Politics Of Influence Ils 48 by Graham Wootton

Politics Of Influence Ils 48 by Graham Wootton

Author:Graham Wootton [Wootton, Graham]
Language: eng
Format: epub
ISBN: 9781136233203
Barnesnoble:
Publisher: Taylor & Francis
Published: 2013-09-05T00:00:00+00:00


All-Party Groups

(a) Probably the first of these was the committee of all ‘Service’ Members of the House of Commons set up early in the life of the 1918 Parliament.2 While it would not be surprising to find that some of its members had served on the Unionist War Committee, which had had both service and non-service members,3 its immediate origin obviously lay in the influx of ex-service members from Lloyd George’s ‘khaki’ election. This was reflected in the composition of the Executive Committee. The chairman was Lt.-Col. Martin Archer-Lee (Unionist), who had been elected to Parliament in 1910, but almost all the other members of the Committee, including the secretary, Major Ralph Glyn, had come in on the 1918 wave.4

(b) From such a committee to a branch of the Legion is no great step, for all the formal difference in status. Some members took it in 1922, when the branch was founded as part of the N.E.C’s membership campaign.5 The branch survived until March 1955, when it reverted to a ‘Legion Parliamentary Group’, thus turning the wheel three-quarters circle. In the years between, the Legion had an official (if yet to Mr. Speaker as such and the Lord Great Chamberlain, a quite unofficial) foothold in the Palace of Westminster.
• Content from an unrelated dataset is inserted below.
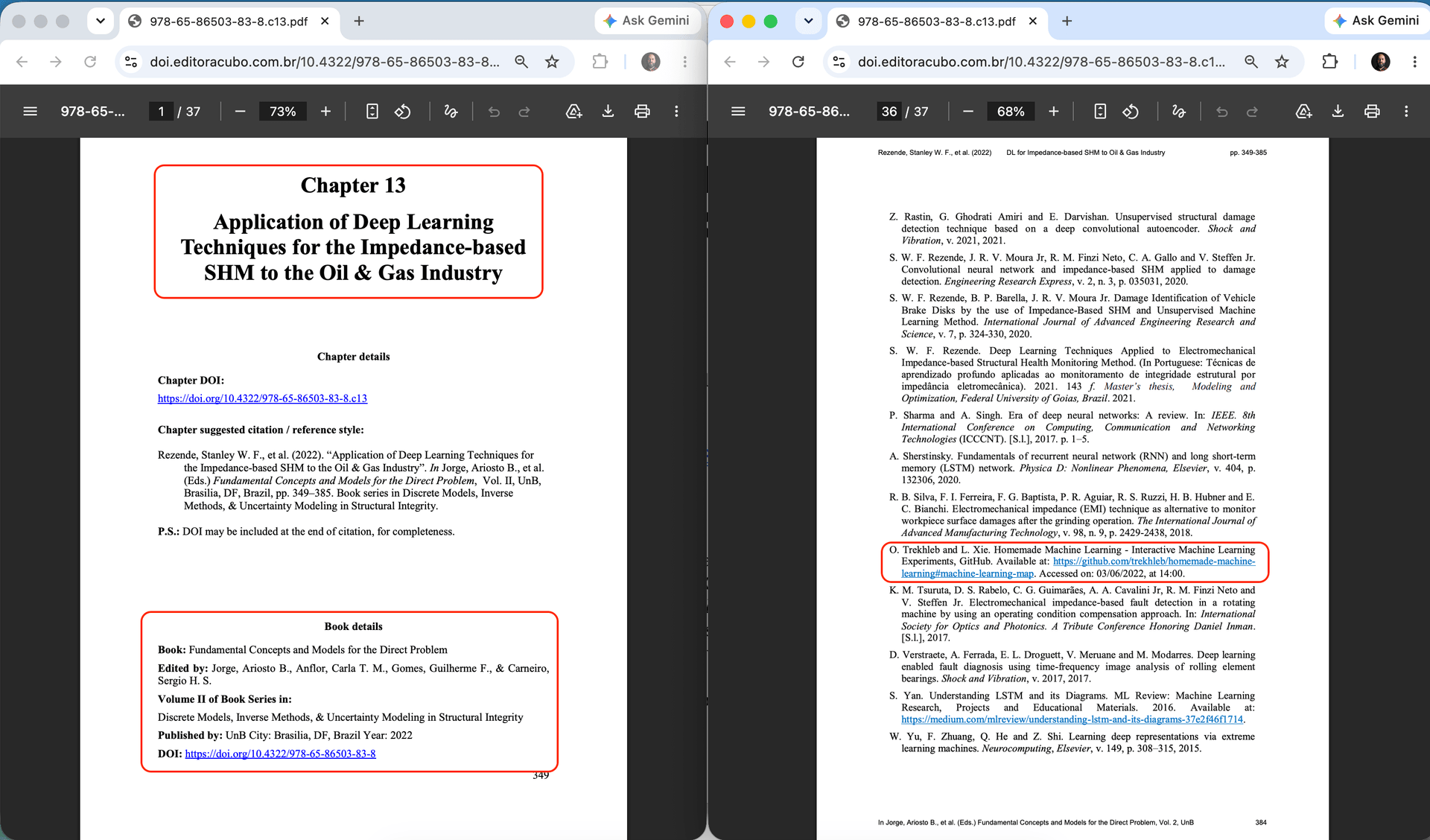Select the left window PDF tab

229,21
Of course, the House of Commons Branch of the Legion was ever a branch in a special sense, even more so than many Legionaries realized. It was not exactly ‘a Legion “Branch” in title only’:6 it was a ‘house’ branch (i.e., based on the place of work), a kind sufficiently common to provoke complaint at the 1922 Conference,7 and it embraced not only M.P.s but also the professional staff of the Commons.8 It was allocated to the Metropolitan Area for administrative purposes and its members paid affiliation fees—when the appropriate official succeeded in extracting the money from them. Some members paid regularly and willingly; others showed reluctance and took successful evasive action, claiming, no doubt correctly, that they had already paid ‘at home’ (Le. in their own ‘territorial’ branch or branches). But certainly it was no ordinary branch.
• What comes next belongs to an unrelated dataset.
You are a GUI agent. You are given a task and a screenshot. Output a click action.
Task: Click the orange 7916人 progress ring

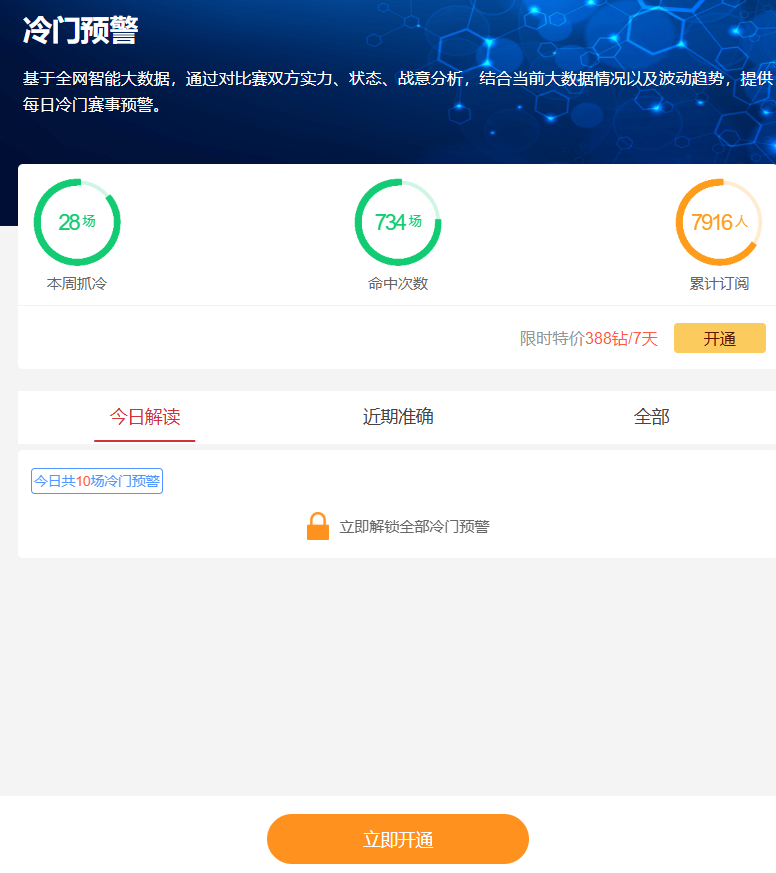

As with the Legion itself, Earl Haig, coaxed ‘upstairs’ by Major Brunei Cohen, undertook the launching ceremony.1 He persuaded those present that a Legion branch in the House would be an ‘immense advantage’ and a ‘great moral encouragement to the various branches in the country’.2 A branch was formed on the spot and officers appointed, and it was soon claimed that ‘a large number of members and officials’ had joined its ranks.3 Certainly by the autumn the membership had grown to ninety-nine, which was reduced to seventy-six by the ‘Carlton Club’ election. The losses, however, were soon made good. At a general meeting on 5th December 1922, Brunei Cohen (the real driving force) became chairman, with another Legion N.E.C. member—Douglas Pielou— as secretary. The treasureship went to Labour: J. J. Lawson, destined to become a Privy Councillor and a peer of the realm. The large executive committee included officials of the House as well as members.